*** STUDY MATERIAL ***

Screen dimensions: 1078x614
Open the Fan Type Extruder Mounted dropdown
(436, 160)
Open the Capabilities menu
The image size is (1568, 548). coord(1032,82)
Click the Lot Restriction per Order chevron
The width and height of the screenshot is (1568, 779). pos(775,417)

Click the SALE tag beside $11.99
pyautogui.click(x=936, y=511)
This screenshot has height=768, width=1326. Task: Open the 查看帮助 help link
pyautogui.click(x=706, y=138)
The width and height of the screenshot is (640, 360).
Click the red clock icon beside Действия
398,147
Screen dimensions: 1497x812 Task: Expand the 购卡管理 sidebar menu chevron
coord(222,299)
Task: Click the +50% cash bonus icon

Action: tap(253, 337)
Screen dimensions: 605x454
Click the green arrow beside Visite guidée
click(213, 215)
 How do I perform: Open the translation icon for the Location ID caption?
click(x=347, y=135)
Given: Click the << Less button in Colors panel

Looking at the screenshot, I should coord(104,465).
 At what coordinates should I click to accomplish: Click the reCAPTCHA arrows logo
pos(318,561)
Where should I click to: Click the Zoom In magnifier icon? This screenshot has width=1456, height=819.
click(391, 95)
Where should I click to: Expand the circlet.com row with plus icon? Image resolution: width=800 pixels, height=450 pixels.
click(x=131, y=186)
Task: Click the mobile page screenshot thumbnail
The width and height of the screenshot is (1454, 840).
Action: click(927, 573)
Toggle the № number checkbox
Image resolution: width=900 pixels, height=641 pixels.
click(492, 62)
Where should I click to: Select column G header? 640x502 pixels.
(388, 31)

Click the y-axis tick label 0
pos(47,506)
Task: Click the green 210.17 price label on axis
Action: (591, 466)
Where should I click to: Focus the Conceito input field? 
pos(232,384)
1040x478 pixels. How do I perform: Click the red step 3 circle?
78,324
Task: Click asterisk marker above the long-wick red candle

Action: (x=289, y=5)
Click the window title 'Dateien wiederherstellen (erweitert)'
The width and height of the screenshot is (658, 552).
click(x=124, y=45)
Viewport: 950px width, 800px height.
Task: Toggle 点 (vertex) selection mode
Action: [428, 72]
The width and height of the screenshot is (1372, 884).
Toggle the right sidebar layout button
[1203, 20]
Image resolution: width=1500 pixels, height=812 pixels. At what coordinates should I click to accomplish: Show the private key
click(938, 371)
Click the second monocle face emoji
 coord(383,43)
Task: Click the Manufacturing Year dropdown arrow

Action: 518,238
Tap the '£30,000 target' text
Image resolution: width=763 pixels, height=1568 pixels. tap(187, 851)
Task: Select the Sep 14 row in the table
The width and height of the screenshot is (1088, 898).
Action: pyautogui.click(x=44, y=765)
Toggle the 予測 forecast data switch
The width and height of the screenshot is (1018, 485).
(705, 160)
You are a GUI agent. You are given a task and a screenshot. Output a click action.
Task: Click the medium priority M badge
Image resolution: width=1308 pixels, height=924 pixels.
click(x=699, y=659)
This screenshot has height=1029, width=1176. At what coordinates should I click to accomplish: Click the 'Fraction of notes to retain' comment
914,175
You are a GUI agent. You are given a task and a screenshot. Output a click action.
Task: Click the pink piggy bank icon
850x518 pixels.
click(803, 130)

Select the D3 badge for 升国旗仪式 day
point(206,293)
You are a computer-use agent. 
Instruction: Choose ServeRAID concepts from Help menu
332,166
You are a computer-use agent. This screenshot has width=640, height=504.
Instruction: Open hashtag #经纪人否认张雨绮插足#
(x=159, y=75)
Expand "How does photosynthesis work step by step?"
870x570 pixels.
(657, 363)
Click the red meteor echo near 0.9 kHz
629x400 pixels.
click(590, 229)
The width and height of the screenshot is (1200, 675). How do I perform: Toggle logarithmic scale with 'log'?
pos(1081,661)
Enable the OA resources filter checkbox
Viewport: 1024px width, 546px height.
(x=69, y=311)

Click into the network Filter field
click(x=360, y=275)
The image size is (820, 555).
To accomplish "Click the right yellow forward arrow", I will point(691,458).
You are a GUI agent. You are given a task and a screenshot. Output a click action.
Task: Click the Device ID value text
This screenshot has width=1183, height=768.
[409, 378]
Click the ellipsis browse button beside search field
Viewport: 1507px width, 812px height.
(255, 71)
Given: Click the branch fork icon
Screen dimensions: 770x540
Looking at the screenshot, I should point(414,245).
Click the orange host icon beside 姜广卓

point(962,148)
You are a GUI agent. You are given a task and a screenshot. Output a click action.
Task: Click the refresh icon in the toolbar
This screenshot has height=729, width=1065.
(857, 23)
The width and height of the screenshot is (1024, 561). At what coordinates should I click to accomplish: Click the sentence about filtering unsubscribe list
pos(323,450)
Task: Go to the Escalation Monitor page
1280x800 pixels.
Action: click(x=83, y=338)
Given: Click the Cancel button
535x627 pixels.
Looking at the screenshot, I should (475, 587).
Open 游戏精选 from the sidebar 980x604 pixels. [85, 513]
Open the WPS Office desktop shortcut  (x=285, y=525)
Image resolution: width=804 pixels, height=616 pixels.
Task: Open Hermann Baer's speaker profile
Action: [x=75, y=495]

*** End of STUDY MATERIAL ***

• TASK TO CARRY OUT: The expected answer is every line above in which the word "computer" appears.

• RESULT:
You are a computer-use agent. 
You are a computer-use agent. This screenshot has width=640, height=504.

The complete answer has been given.